B. Macam-Macam Teori
Bermacam-macam
teori dapat digolongkan menurut bentuk atau menurut isinya. Menurut bentuknya,
ada dua macam teori, yaitu:
- Teori konstruktif (menurut istilah Einstein, 1934, dan Marx, 1951) atau teori merangkaikan (Kaplan, 1964), yaitu teori yang mencoba membangun kaitan-kaitan (sintesa) antara berbagai fenomena sederhana.
- Teori principle (Einstein, 1934) atau teori reduktif (Marx, 1951) atau teori berjenjang/Hierarchical (Kaplan, 1964) adalah teori yang mencoba menganalisa suatu fenomena ke dalam bagian-bagian yang lebih kecil.
Menurut isinya, juga ada
dua macam teori (Kaplan, 1964) yaitu:
- Teori Molar, yaitu teori tentang individu sebagai keseluruhan, misalnya teori tentang tingkah laku individu dalam proses kelompok.
- Teori molekular, yaitu teori tentang fungsi-fungsi syaraf dalam tubuh suatu organisme, misalnya teori konsistensi kognitif.[5]
Selain
penggolongan teori ke dalam beberapa tipe menurut bentuk dan isinya, kita perlu
pula mengetahui teori mana yang baik dan teori mana yang tidak baik. Baik
tidaknya suatu teori tidak ditentukan oleh bentuk atau isinya, melainkan
ditentukan oleh beberapa norma di bawah ini:
- Norma Korespondensi (norm of corespondence) yaitu seberapa jauh teori ini cocok dengan fakta-fakta yang ada. Semakin cocok teori dengan fakta, semakin baik.
- Norma Koherensi (norm of coherence) yang meliputi dua ukuran:
a.
Seberapa jauh teori itu cocok dengan teori-teori sebelumnya. Ini tidak
berarti bahwa suatu teori tidak boleh bertentangan dengan satu atau dua teori
sebelumnya, akan tetapi walaupun ia bertentangan dengan teori-teori tertentu,
suatu teori yang baik masih cocok dengan sejumlah teori lainnya.
b.
Kesederhanaan (simplicity),
yaitu teori tersebut sederhana, dalam arti tidak rumit, tidak berbelit-belit,
mudah dimengerti. Kesederhanaan ini meliputi dua hal;
1)
Kesederhanaan deskriptif, yaitu kesederhanaan dalam uraian tentang teori
itu sendiri.
2)
Kesederhaan induktif: yaitu kesederhanaan dalam prosedur penarikan
kesimpulan (induksi) dari data-data yang ada.

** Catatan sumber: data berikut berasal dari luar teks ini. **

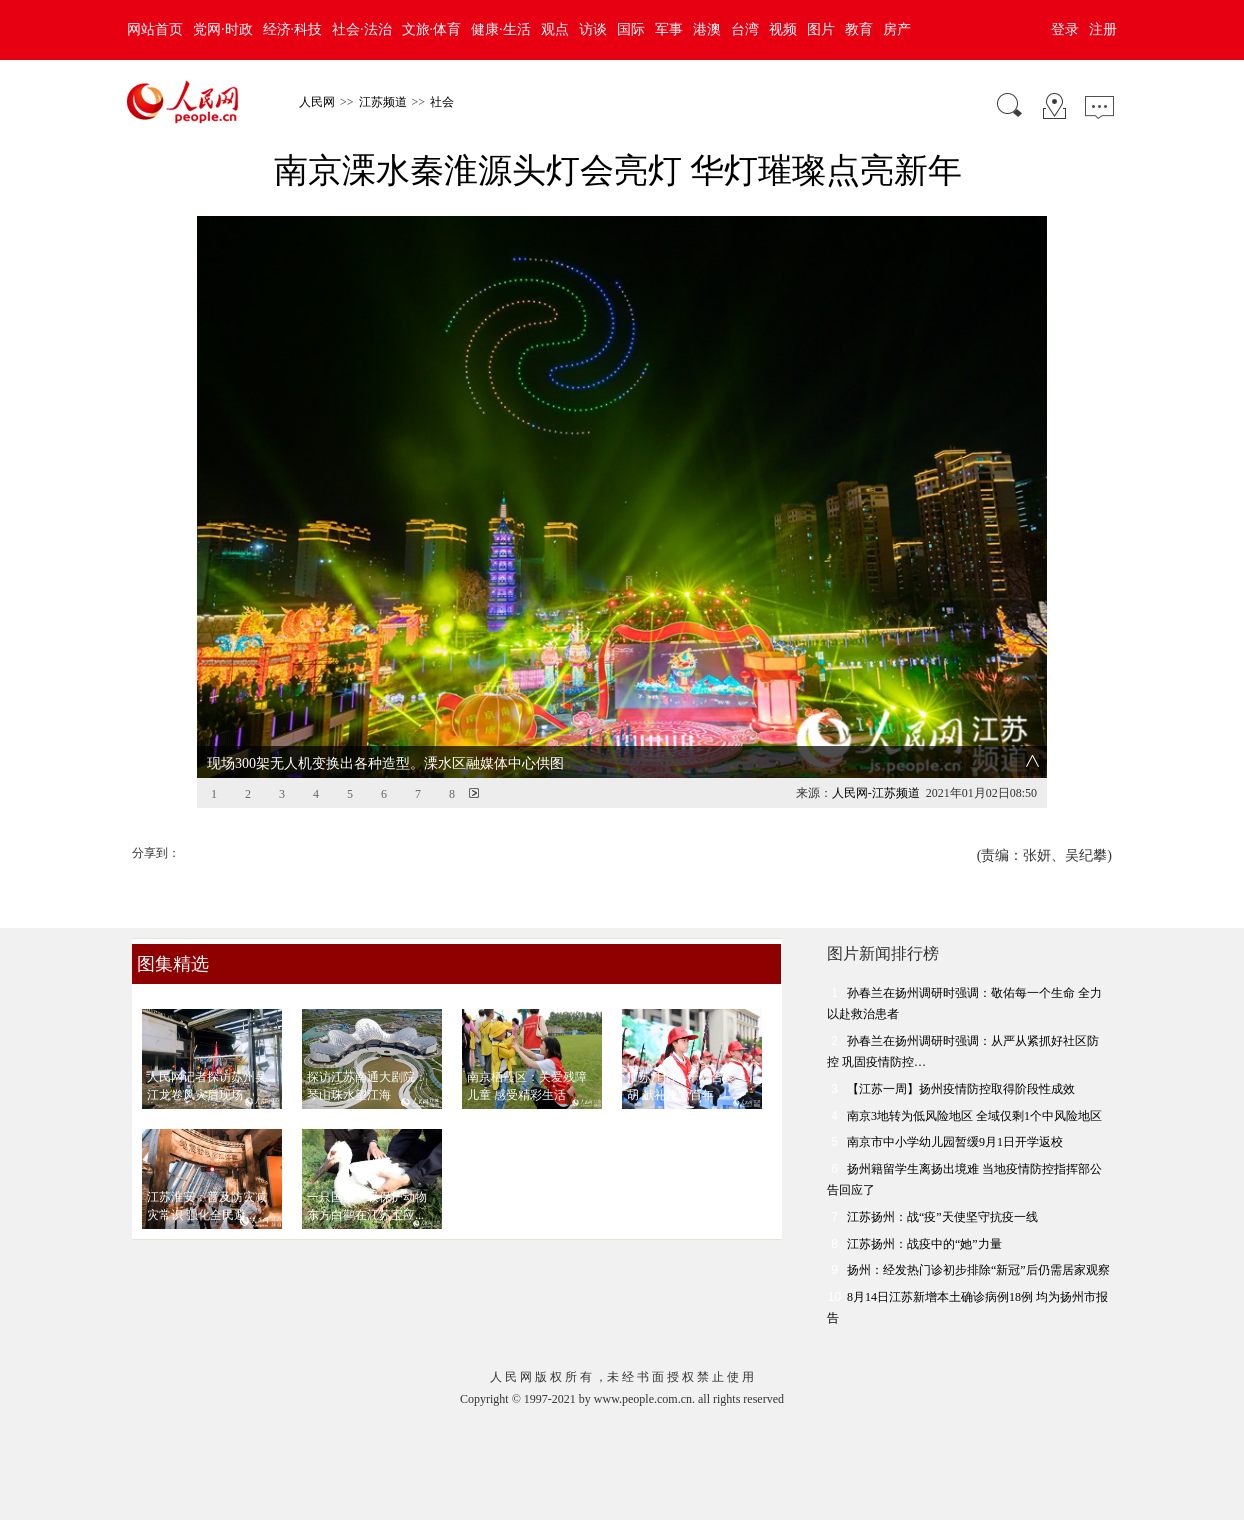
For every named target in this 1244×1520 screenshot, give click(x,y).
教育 (859, 29)
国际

- Norma Pragmatik, yaitu seberapa jauh suatu teori mempunyai kegunaan praktis. Makin besar kegunaan praktisnya, makin baik teori yang bersangkutan.[6]
C. Pengembangan Teori
Dakwah
Dalam
mengembangkan dakwah sebagai ilmu terasa sangat tidak mungkin tanpa dibarengi
dengan adanya penemuan dan pengembangan kerangka teori dakwah. Tanpa teori
dakwah maka apa yang disebut dengan ilmu dakwah tidak lebih dari sekadar
kumpulan pernyataan normatif tanpa memiliki kadar analisa atas fakta dakwah
atau sebaliknya, ilmu dakwah hanya merupakan kumpulan pengetahuan atas fakta
dakwah yang tidak akan bisa dijelaskan
hubungan kausalitasnya antar fakta sehingga mandul untuk memandu pelaksanaan
dakwah dalam menghadapi masalah yang kompleks.
Secara
akademik, dengan adanya teori dakwah maka dapat dilakukan generalisasi atas
fakta-fakta dakwah, memandu analisa dan klasifikasi fakta dakwah, memahami
hubungan antarvariabel dakwah, menaksir kondisi dan masalah dakwah baru seiring
dengan perubahan sosial di masa depan serta menghubungkan pengetahuan dakwah
masa lalu, masa kini dan masa yang akan datang.
D. Teori Medan Dakwah
Teori ini
dapat dikatakan sebagai teori yang menjelask situasi teologis, kultural, dan
struktural mad’u (masyarakat) pada saat permulaan pelaksanaan dakwah Islam.
Dakwah
Islam, sebagaimana diketahui, adalah sebuah ihtiar muslim dalam mewujudkan
Islam dalam kehidupan pribadi, keluarga, jama’ah dan masyarakat dalam semua
aspek kehidupan sampai terwujud khairul ummah. Khairul ummah adalah tata sosial
yang sebagian besar anggotanya bertauhid (beriman), senantiasa menegakkan yang
ma’ruf (tata sosial yang adil), dan secara berjama’ah senantiasa berusaha
mencegah yang munkar.
Di dalam
khairul ummah, penyampaian yang ma’ruf (penegakkan keadilan) dan pencegahan
yang munkar kezhaliman merupakan suatu kewajiban bukan hak. Artinya, penegakkan
keadilan merupakan imperatif moral-fitri yang terdalam, bagian integral fungsi
sosial Islam dan, sekaligus, merupakan refrelksi tauhid, yang jika tidak
ditunaikan berarti penyimpangan dari kebenaran, berarti suatu bangsa.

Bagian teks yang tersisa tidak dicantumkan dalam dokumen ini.